I think the issue goes even deeper than verification. Verification is technically possible. You could, in theory, build a C compiler or a browser and use existing tests to confirm it works.
The harder problem is discovery: how do you build something entirely new, something that has no existing test suite to validate against?
Verification works because someone has already defined what "correct" looks like. There is possible a spec, or a reference implementation, or a set of expected behaviours. The system just has to match them.
But truly novel creation does not have ground truth to compare against and no predefined finish line. You are not just solving a problem. You are figuring out what the problem even is.
Because of the scale of generated code, often it is the AI verifying the AI's work.

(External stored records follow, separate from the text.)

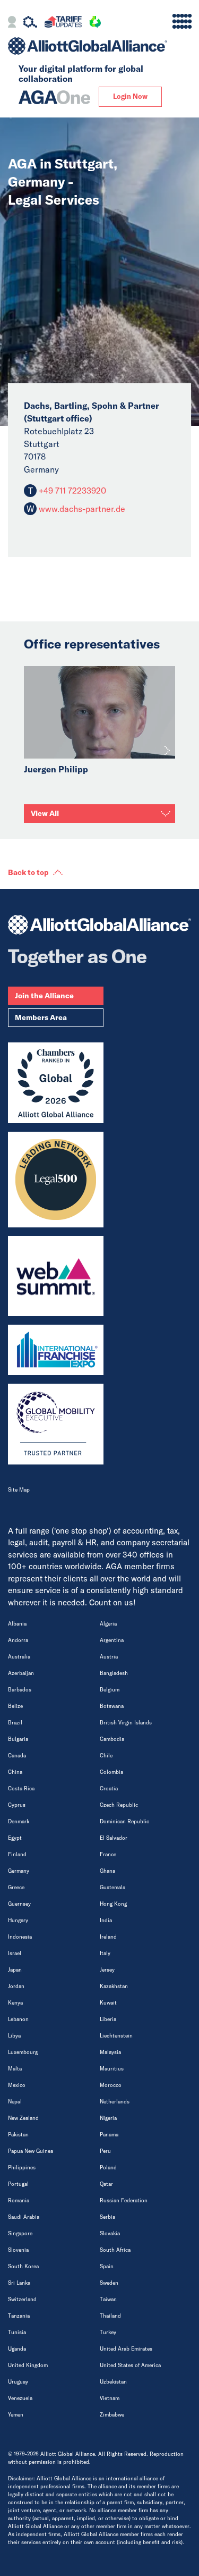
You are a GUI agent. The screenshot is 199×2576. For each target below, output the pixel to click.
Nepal (15, 2101)
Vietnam (109, 2398)
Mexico (16, 2085)
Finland (17, 1854)
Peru (105, 2151)
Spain (107, 2266)
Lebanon (18, 2019)
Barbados (19, 1689)
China (15, 1772)
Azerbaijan (21, 1673)
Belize (15, 1706)
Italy (105, 1953)
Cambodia (112, 1739)
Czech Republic (119, 1804)
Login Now (130, 96)
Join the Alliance (44, 995)
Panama (109, 2134)
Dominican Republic (124, 1821)
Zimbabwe (112, 2414)
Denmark (18, 1821)
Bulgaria (18, 1739)
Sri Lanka (19, 2282)
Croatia (109, 1788)
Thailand (110, 2315)
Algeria (108, 1623)
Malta (15, 2068)
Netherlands (114, 2101)
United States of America (130, 2365)
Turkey (108, 2332)
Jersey (107, 1969)
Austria (109, 1656)
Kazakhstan (114, 1986)
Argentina (112, 1640)
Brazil (15, 1722)
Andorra (18, 1640)
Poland (108, 2167)
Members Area (41, 1017)
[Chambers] (55, 1083)
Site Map (19, 1489)
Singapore (20, 2233)
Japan (15, 1969)
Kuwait (108, 2002)
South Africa (115, 2249)
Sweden (109, 2282)
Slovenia (18, 2249)
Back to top (28, 872)
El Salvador (113, 1837)
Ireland (108, 1936)
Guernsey (19, 1903)
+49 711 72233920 (71, 490)
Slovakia (110, 2233)
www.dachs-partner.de (82, 508)
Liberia (108, 2019)
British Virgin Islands (126, 1722)
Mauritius (112, 2068)
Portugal (18, 2184)
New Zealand (23, 2118)
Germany (18, 1870)
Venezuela (20, 2398)
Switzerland (22, 2299)
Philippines (22, 2167)
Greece (16, 1887)
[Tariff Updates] (63, 23)
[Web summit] (55, 1276)
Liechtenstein (116, 2035)
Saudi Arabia (23, 2216)
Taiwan (108, 2299)
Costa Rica (21, 1788)
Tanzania (19, 2315)
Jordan (16, 1986)
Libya (14, 2035)
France (108, 1854)
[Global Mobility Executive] (55, 1424)
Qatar (106, 2184)
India (106, 1920)
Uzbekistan (113, 2381)
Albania (17, 1623)
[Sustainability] (95, 23)
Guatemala (112, 1887)
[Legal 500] (55, 1179)
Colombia (111, 1772)
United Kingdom (28, 2365)
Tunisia (17, 2332)
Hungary (18, 1920)
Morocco (111, 2085)
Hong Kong (113, 1903)
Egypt (15, 1837)
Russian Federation (124, 2200)
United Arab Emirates (126, 2348)
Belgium (109, 1689)
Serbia (107, 2216)
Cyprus (16, 1804)
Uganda (17, 2348)
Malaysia (110, 2052)
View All (45, 813)
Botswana (112, 1706)
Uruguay (18, 2381)
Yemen (15, 2414)
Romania (18, 2200)
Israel (14, 1953)
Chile (106, 1755)
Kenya (15, 2002)
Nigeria (108, 2118)
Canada (17, 1755)
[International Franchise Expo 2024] (55, 1350)
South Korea (23, 2266)
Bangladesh (114, 1673)
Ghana (107, 1870)
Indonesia (20, 1936)
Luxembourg (23, 2052)
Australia (19, 1656)
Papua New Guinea (30, 2151)
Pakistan (18, 2134)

At the end of the day you need humans who understand the business critical (or safety critical) systems that underpin the enterprise.
Someone needs to be held accountable when things go wrong. Someone needs to be able to explain to the CEO why this or that is impossible.
If you want to have AI generate all the code for your business critical software, fine, but you better make sure you understand it well. Sometimes the fastest path to deep understanding is just coding things out yourself - so be it.
This is why the truly critical software doesn’t get developed much faster when AI tools are introduced. The bottleneck isn’t how fast the code can be created, it’s how fast humans can construct their understanding before they put their careers on the line by deploying it.
Ofc… this doesn’t apply to prototypes, hackathons, POCs, etc. for those “low stakes” projects, vibe code away, if you wish.
I'm in the process of building v2.0 of my app using opus 4.6 and largely agree with this.
It's pretty awesome but still does a lot of basic idiotic stuff. I was implementing a feature that required a global keyboard shortcut and asked opus to define it, taking into account not to clash with common shortcuts. He built a field where only one modifier key was required. After mentioning that this was not safe since users could just define CTRL+C for the shortcut and we need more safeguards and require at least two modifier keys I got the usual "you're absolutely right" and proceeded to require two modifier keys. But then it also created a huge list of common shortcuts into a blacklist like copy, cut, paste, print, select all, etc.. basically a bunch of single modifier key shortcuts. Once I mentioned that since we're already forcing two modifier keys that's useless it said I'm right again and fixed it.
The counter point of this idiocy is that it's very good overall at a lot of what is (in my mind) much more complicated stuff. It's a .NET app and stuff like creating models, viewmodels, usercontrols, setting up the entire hosting DI with pretty much all best practices for .net it does it pretty awesomely.
tl;dr is that training wheels are still mandatory imho
No one does currently, and its going to take a few very painful and high profile failures of vital systems for this industry to RELEARN its lesson about the price of speed.
In fact it will probably need to happen a few times PER org for the dust to settle. It will take several years.
No one really. Code is for humans to read and for machines to compile and execute. Llms are enabling people to just write the code and not have anyone read it. It’s solving a problem that didn’t really exist (we already had code generators before llms).
It’s such an intoxicating copyright-abuse slot machine that a buddy who is building an ocaml+htmx tree editor told me “I always get stuck and end up going to the llm to generate code. Usually when I get to the html part.” I asked if he used a debugger before that, he said “that’s a good idea”.
[dead]
no one wants to believe this but there will be a point soon when an ai code review meets your compliance requirements to go to production. is that 2026? no. but it will come
In his latest essay, Leonardo de Moura makes a compelling case that if AI is going to write a significant portion of the world’s software, then verification must scale alongside generation. Testing and code review were never sufficient guarantees, even for human-written systems; with AI accelerating output, they become fundamentally inadequate. Leo argues that the only sustainable path forward is machine-checked formal verification — shifting effort from debugging to precise specification, and from informal reasoning to mathematical proof checked by a small, auditable kernel. This is precisely the vision behind Lean: a platform where programs and proofs coexist, enabling AI not just to generate code, but to generate code with correctness guarantees. Rather than slowing development, Lean-style verification enables trustworthy automation at scale.
You do. Even the latest models still frequently write really weird code. The problem is some developers now just submit code for review that they didn't bother to read. You can tell. Code review is more important than ever imho.